Mi naturaleza es de preguntarme continuamente ¿y por qué no?, una insatisfacción congénita con la que no sé si nací o me he encargado de cultivar a lo largo de los años, pero que me obliga a estar inquieto y remueve, con la tenacidad del tiempo, todas mis convicciones. Esta inquietud, que para otras personas como Carmen Grau sería pasividad, me ha inoculado en diferentes momentos de mi vida el virus de esa pregunta bendita, ¿y por qué no?. Momentos en los que inexcusablemente se han producido cambios de entorno, de vida, de compañía, de convicciones, de moral, de lugar, de pensamiento, de intenciones, de fe, de futuro...
Y me preguntaba, hace apenas un par de días, qué hubiera pasado si no hubiera sufrido la mordedura de la duda, qué sería de mi vida si no hubiera querido ver siempre qué hay más allá de donde estoy parado. Creo, con toda sinceridad, que me habría muerto, que ya sería una de esas personas que mueren con treinta y pocos años y las entierran con setenta. Pero también creo que ha de haber un límite, no se puede ir siempre hasta la siguiente esquina a ver qué se esconde en esa intersección, pensar que se ha encontrado el sitio y al cabo de cuatro días sentir de nuevo la necesidad de levantar el campamento. Ha de haber un lugar en el que uno se sienta cómodo, que diga aquí, este es mi sitio. ¿O no?
Y sigo con las preguntas, ¿el resto de la gente, no siente esa llamada de la curiosidad?
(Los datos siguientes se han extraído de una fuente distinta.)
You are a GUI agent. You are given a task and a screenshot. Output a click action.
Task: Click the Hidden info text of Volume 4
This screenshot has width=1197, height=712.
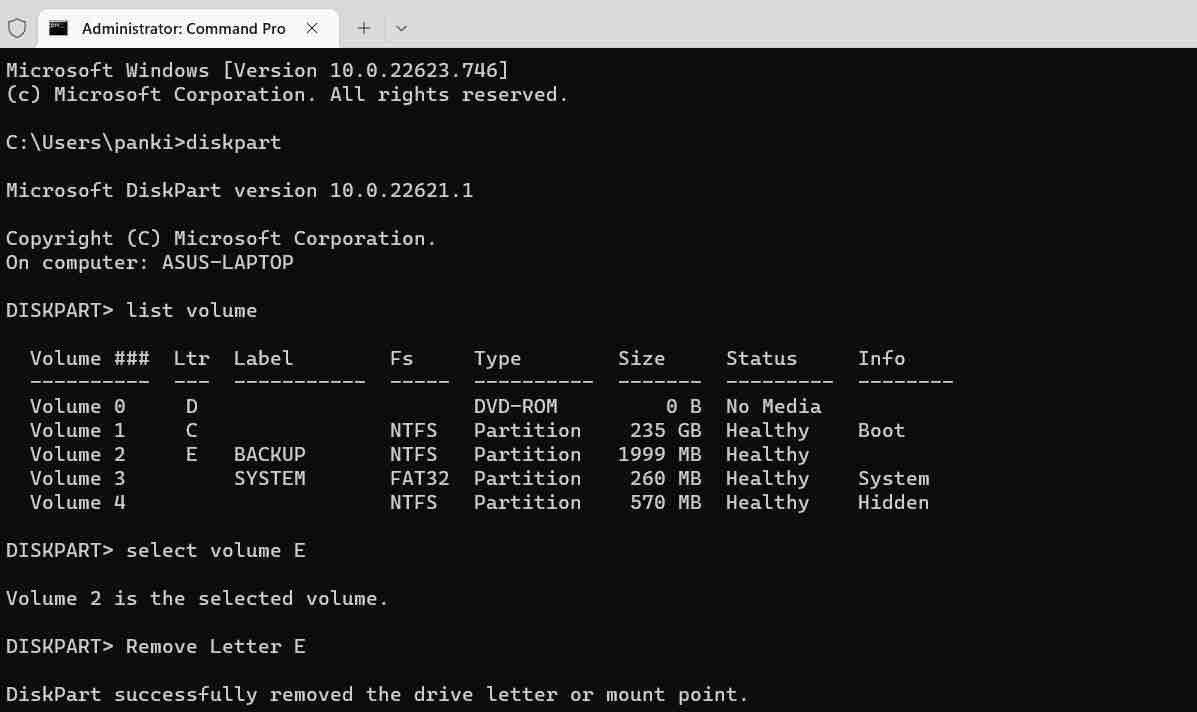(893, 502)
Tengo amigos, familiares, conocidos, que viven igual que hace veinte, treinta o cuarenta años, en la misma casa, en la misma ciudad, con la misma gente, con los mismos gustos, los mismos hábitos, los mismos vicios, ¿cómo lo hacen?, ¿es posible que hayan muerto y no se hayan dado cuenta, que sean en realidad espíritus errantes que caminan entre nosotros con la apariencia de los vivos, porque su materia orgánica sigue funcionando, pero que en realidad sus sueños hayan muerto muchos años atrás, y con ellos sus propias vidas?
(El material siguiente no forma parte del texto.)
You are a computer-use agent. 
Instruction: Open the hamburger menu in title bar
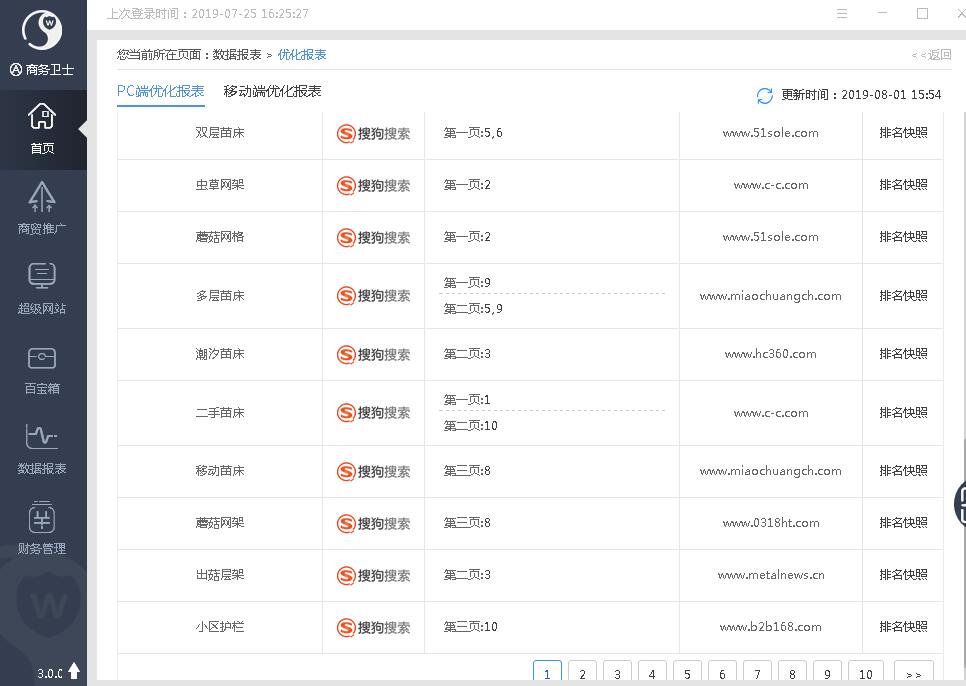842,14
¿Cómo puede una persona vivir siempre siendo la misma? No se aburre de sí misma... Es muy probable que pase como en la canción del hombre merengue, don Kinito Méndez, y que el loco sea yo.
Siento un profundo desasosiego en mi interior por la infinidad de cosas que podría haber hecho en la vida y que no me he atrevido por cobarde, por pereza, por falsas convicciones, por imbécil, por tantos motivos como oportunidades perdidas. Una tristeza que no deja de crecer a medida que pasa el tiempo y la pista se hace más corta, la meta más cercana, las fuerzas menores, y el peso de la mochila, con todo lo no hecho, me aplasta contra el suelo.
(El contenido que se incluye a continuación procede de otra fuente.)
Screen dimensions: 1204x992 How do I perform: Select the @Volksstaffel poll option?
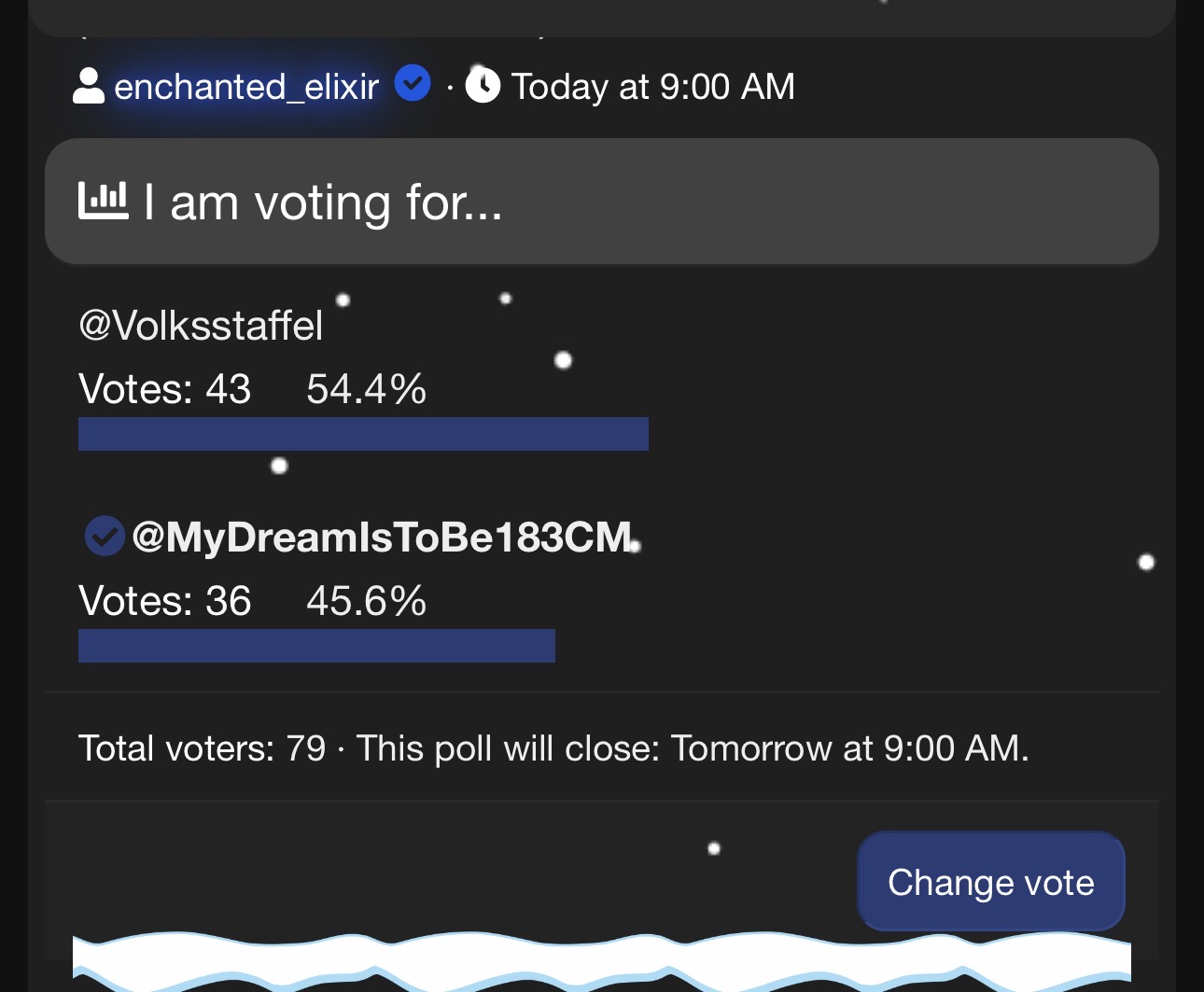point(201,326)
Leí hace unos meses un cartel de esos que circulan por Facebook, esta vez sin faltas de ortografía, por fortuna, que decía algo como que de lo único que nos arrepentiremos antes de morir será de lo que no hayamos hecho, y la rotundidad de la afirmación resuena cada noche en mi conciencia cuando me acuesto.
Vivamos pues, no como si cada día hubiera de ser el último, pero sí conscientes de que es uno más que hemos podido aprovechar o desperdiciar. Flexibilicemos las líneas de lo posible, de lo correcto, del pensamiento, soltemos un par de puntos el corsé y miremos de respirar algo más profundo, quitemos trascendencia a las tonterías de la vida. Viajemos, comamos lo que se nos ofrezca apetecible, salgamos del círculo imaginario en el que creemos sentirnos cómodos y dejemos que la lluvia nos moje, que el viento nos zarandee, que los ladrones nos roben, que la gripe nos ataque por habernos mojado en un lugar desconocido, y no por estar frente a un ordenador con el aire acondicionado en marcha. E incluso, sin escribir con la textura cursi-barata de libro de autoayuda, mordamos la manzana prohibida del saber, porque de una cosa sí estoy seguro, nadie se ocupará de nosotros cuando estemos muertos.